Termine beim Frauenarzt hatte ich 2009 öfters, als ich mit Silvia zu einigen Schwangeschaftsuntersuchungen mit gegangen bin. Natürlich wollte ich mir die Ultraschallbilder und das erste In-Bauch-Video von Melissa nicht entgehen lassen!

Der Ecuador-Stand auf der Grünen Woche, hinten sitzt Silvia mit Melissa

Warum ich den Artikel aber eigentlich schreibe, ist mein erster Besuch in einer völlig überfüllten Damentoilette gestern bei der Grünen Woche (Nahrungsmittelmesse) in Berlin. Silvia hat die Woche über spontan auf der Messe gearbeitet, da ihr Chef auf dem zuerst leeren Ecuador-Stand Panama-Hüte verkaufen durfte. Gestern habe ich sie dort besucht und habe dann mit Melissa die Hallen erkundet (es war sehr voll, so dass Silvia ihre Kollegin nicht alleine lassen konnte). Irgendwann kam dann natürlich auch die Zeit zum Windelwechseln. Nun gibt es auf dem riesigen Messegelände Hunderte von Toiletten, Wickelräume sind aber rar. Auf dem nördlichen alten Teil gibt es gar keine Räume, eine Hostess empfahl mir stattdessen die DRK-Sanitäterstation. Die war aber so überfüllt von teils ohnmächtigen Patienten, dass kein Platz zum Wickeln war. Nach einer Stunde hatte ich mich dann mit Kinderwagen durch die völlig überfüllten Hallen auf das neuere Südgelände vorgearbeitet.
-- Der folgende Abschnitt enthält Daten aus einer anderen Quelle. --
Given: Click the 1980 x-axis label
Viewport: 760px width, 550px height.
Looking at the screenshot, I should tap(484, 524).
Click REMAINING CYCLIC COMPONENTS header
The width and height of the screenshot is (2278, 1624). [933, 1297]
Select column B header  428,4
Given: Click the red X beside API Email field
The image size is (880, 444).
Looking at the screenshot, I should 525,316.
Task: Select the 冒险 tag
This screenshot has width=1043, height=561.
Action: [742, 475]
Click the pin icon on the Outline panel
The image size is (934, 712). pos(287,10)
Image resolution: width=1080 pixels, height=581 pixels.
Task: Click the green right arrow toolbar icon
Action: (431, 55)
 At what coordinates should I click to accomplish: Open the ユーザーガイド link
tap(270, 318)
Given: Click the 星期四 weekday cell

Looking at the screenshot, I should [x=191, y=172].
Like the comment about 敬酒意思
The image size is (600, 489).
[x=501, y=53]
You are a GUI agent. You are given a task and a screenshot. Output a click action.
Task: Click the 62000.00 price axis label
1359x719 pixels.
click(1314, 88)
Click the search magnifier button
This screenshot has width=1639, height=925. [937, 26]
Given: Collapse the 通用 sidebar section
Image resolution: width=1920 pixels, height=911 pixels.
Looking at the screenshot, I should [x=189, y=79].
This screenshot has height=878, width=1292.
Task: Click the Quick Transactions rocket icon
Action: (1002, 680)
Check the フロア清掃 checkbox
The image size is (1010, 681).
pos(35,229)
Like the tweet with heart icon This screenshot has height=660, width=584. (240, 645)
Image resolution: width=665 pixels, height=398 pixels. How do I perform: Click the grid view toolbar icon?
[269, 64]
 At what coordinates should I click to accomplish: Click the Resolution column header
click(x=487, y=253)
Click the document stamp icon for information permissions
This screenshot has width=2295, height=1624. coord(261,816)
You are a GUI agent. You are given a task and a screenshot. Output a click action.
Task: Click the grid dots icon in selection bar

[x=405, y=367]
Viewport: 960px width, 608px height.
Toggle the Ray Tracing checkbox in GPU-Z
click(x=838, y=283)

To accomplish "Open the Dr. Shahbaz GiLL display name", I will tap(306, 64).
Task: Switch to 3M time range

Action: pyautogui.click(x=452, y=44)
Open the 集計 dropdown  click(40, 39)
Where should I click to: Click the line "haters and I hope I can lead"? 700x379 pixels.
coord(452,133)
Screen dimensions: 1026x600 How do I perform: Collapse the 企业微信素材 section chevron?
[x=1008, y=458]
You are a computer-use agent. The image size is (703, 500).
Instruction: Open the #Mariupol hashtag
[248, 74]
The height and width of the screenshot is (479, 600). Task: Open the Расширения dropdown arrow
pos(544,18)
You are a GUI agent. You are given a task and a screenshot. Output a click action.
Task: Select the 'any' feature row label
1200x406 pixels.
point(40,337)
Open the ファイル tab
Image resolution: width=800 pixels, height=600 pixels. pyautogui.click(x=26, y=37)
Dabei habe ich auch Kommentare wie "Es müsste mal einen Tag ohne Rentner und Kinderwagen hier geben, dann käme man besser durch!" gehört. Endlich sah ich dann das Baby-Symbol und ging in die Richtung. Allerdings führte das Schild direkt in die Damentoilette, und an der Herrentoilette war kein entsprechender Hinweis zu finden. Das Südgelände wurde in den 90er-Jahren gebaut, offensichtlich gab es damals noch keine Väter, die ihre Kinder gewickelt haben. Was nun? Nachdem ich schon im Vorraum der Damentoilette mit Kinderwagen stand, eine riesige Warteschlange und fragende Gesichter bei den Frauen sah, wollte ich eigentlich gleich wieder umdrehen. Ich hatte die amerikanischen Filme im Kopf, wo die Frauen hysterisch laut kreischen, wenn sie einen Mann auf der Toilette sehen. Dann hat mich aber eine freundliche Toilettenfrau, die wie eine Verkehrspolizistin die Koordination und Einweisung der Warteschlange durchführte, zu sich herangewunken, mich an der Schlange vorbei zu den Toilettenräumen gelotst, und tatsächlich, hinter der ersten Ecke rechts gab es versteckt einen Raum. Der hatte zwar nur einen blanken Tisch, immerhin einen Papierspender und einen offenen, stinkenden Windeleimer (Waschbecken? Wickelunterlage?), aber er erfüllte seinen Zweck. Beim Rausgehen war die Verkehrspolizistin verschwunden und ich musste mir selber meinen Weg gegen den Strom der entgegen drängenden Frauen suchen, aber das war nichts im Vergleich zum Gedränge oben in den Hallen...

Die Grünen interpretieren den Namen "Grüne Woche" auf ihre Art, hier Frau Claudia Roth. Das Wickelraum-Thema hätte sie vielleicht auch interessiert? Habe ich aber erst danach erlebt.